20. According to the DSM-IV-TR, each diagnostic class, e.g., adjustment disorder, has at least one "Not Otherwise Specified" category. DSM-IV-TR at 4. This category may be used in one of four situations: (1) "[t]he presentation conforms to the general guidelines for a mental disorder in the diagnostic class, but the symptomatic picture does not meet the criteria for any of the specific disorders"; (2) "[t]he presentation conforms to a symptom pattern that has not been included in the DSM-IV but that causes clinically significant distress or impairment"; (3) the cause is uncertain; or (4) there is either insufficient data collection or inconsistent, contradictory information, although the information that is known is sufficient to place the disorder in a particular diagnostic class.
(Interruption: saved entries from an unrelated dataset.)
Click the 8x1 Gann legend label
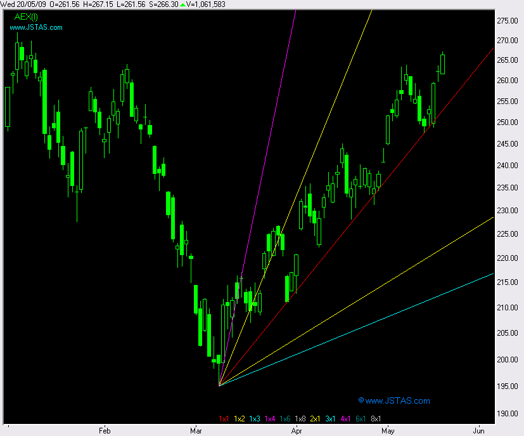Screen dimensions: 524x436 tap(376, 419)
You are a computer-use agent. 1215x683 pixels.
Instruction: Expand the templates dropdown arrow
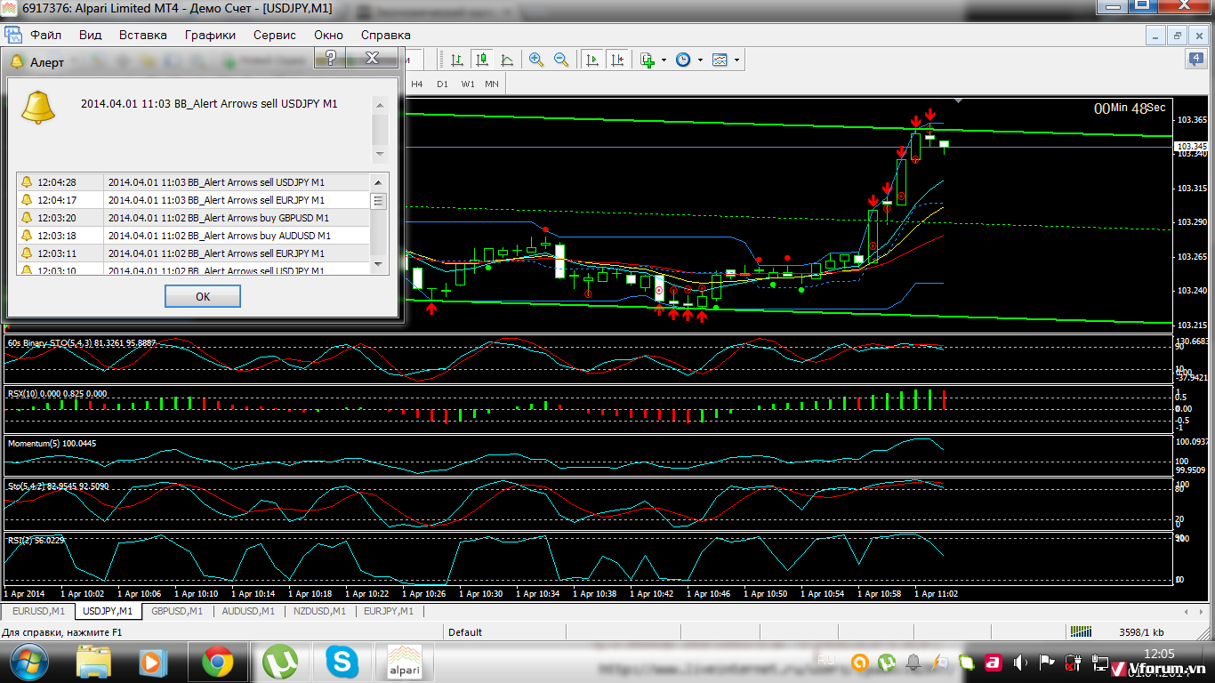coord(736,60)
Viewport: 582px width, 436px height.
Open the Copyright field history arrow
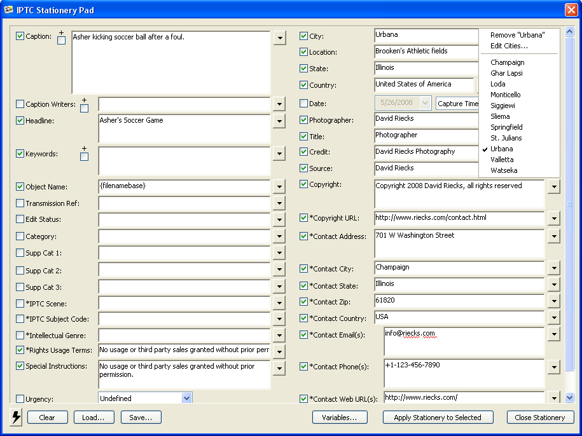553,186
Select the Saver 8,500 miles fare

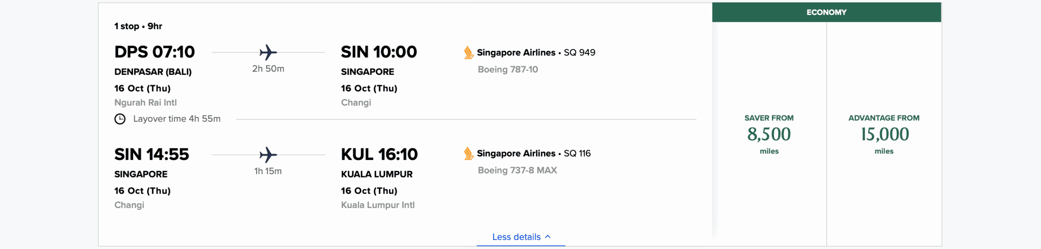[769, 134]
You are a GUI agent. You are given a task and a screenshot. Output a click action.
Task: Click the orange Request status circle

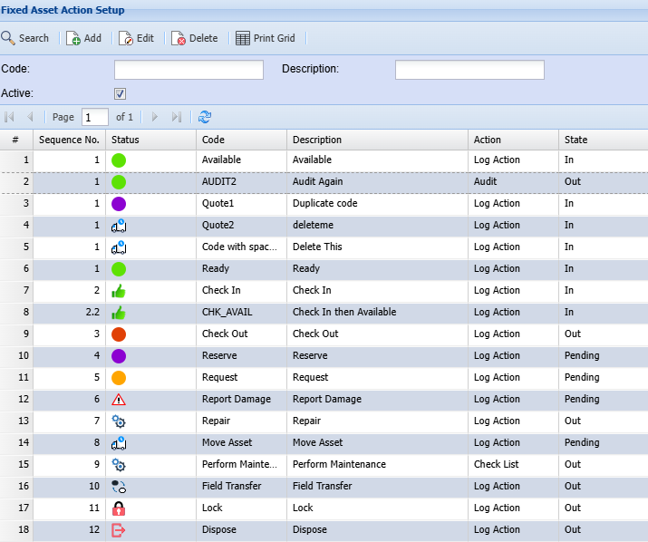click(x=119, y=378)
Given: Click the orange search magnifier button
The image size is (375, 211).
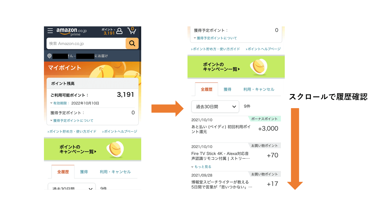Looking at the screenshot, I should pyautogui.click(x=132, y=43).
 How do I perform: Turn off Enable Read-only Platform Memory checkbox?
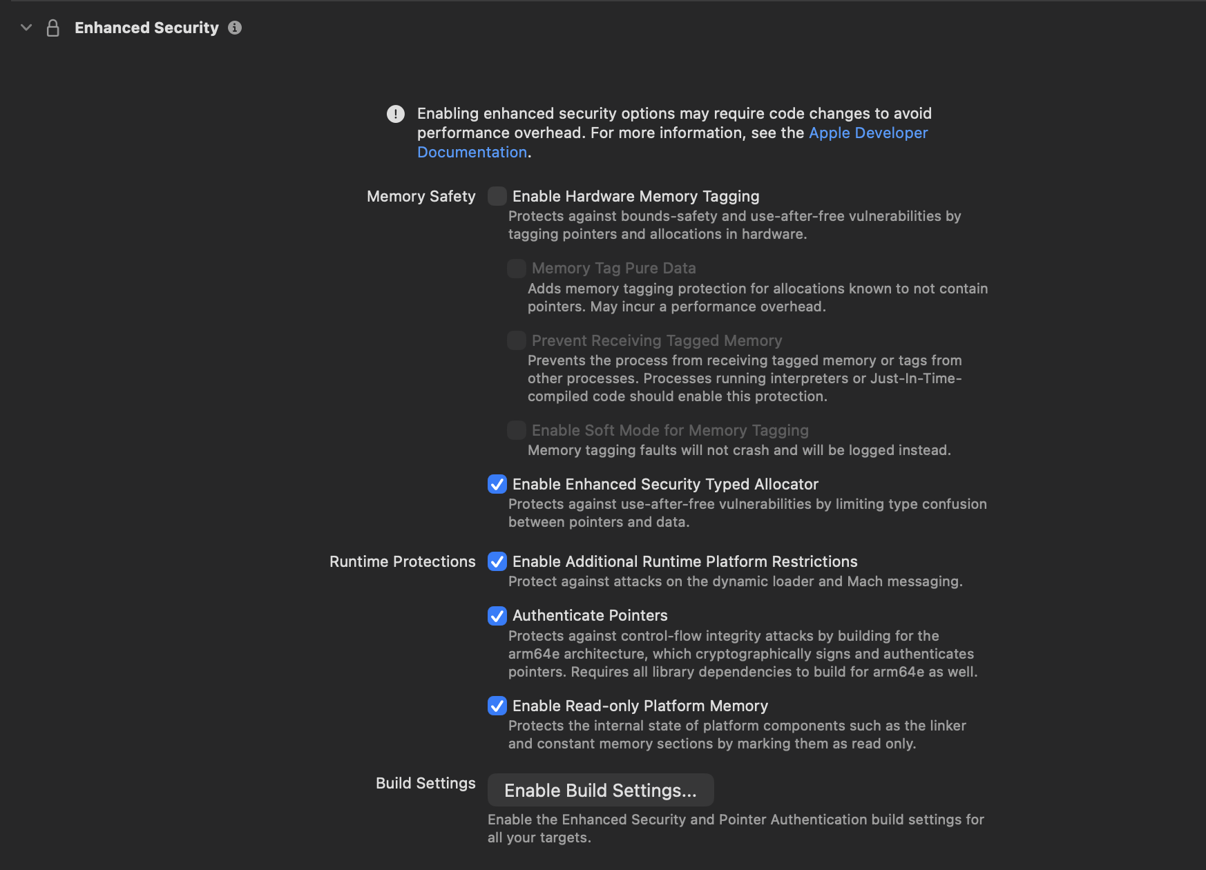click(x=497, y=706)
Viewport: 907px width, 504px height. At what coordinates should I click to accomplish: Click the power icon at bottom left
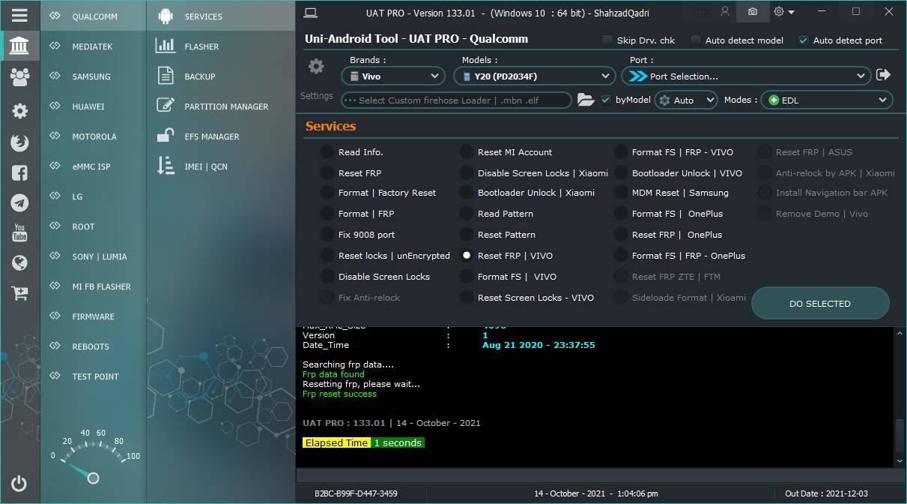[19, 484]
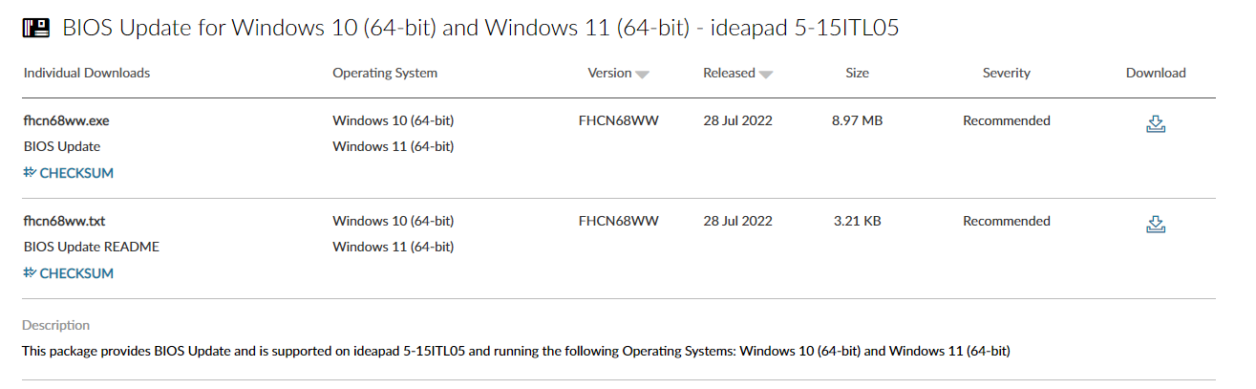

Id.
21. A GAF score between 41 and 50 is indicative of "[s]erious symptoms (e.g., suicidal ideation, severe obsessional rituals, frequent shoplifting) OR any serious impairment in social, occupational, or school functioning (e.g., no friends, unable to keep a job)." DSM-IV-TR at 34 (emphasis omitted). See note 10, supra, for a definition of a GAF between 51 and 60.
22. Other, non-exertional limitations found by Dr. Gorrell, e.g., avoiding exposure to hazards, are not at issue.
23. See note 24, infra.
24. Citations to 20 C.F.R. §§ 404.1527 and 416.927 are to the 2010 version of the Regulations in effect when the ALJ rendered his adverse decision. The Regulations's most recent amendment, effective March 26, 2012, reorganizes the relevant subparagraphs but does not change their substance.
25. The Court notes that Plaintiff had a cardiac consultation with Dr. Lehman two months before her job ended. There was no evidence of active disease at that time, nor was any treatment suggested other than a continuation of her current treatment.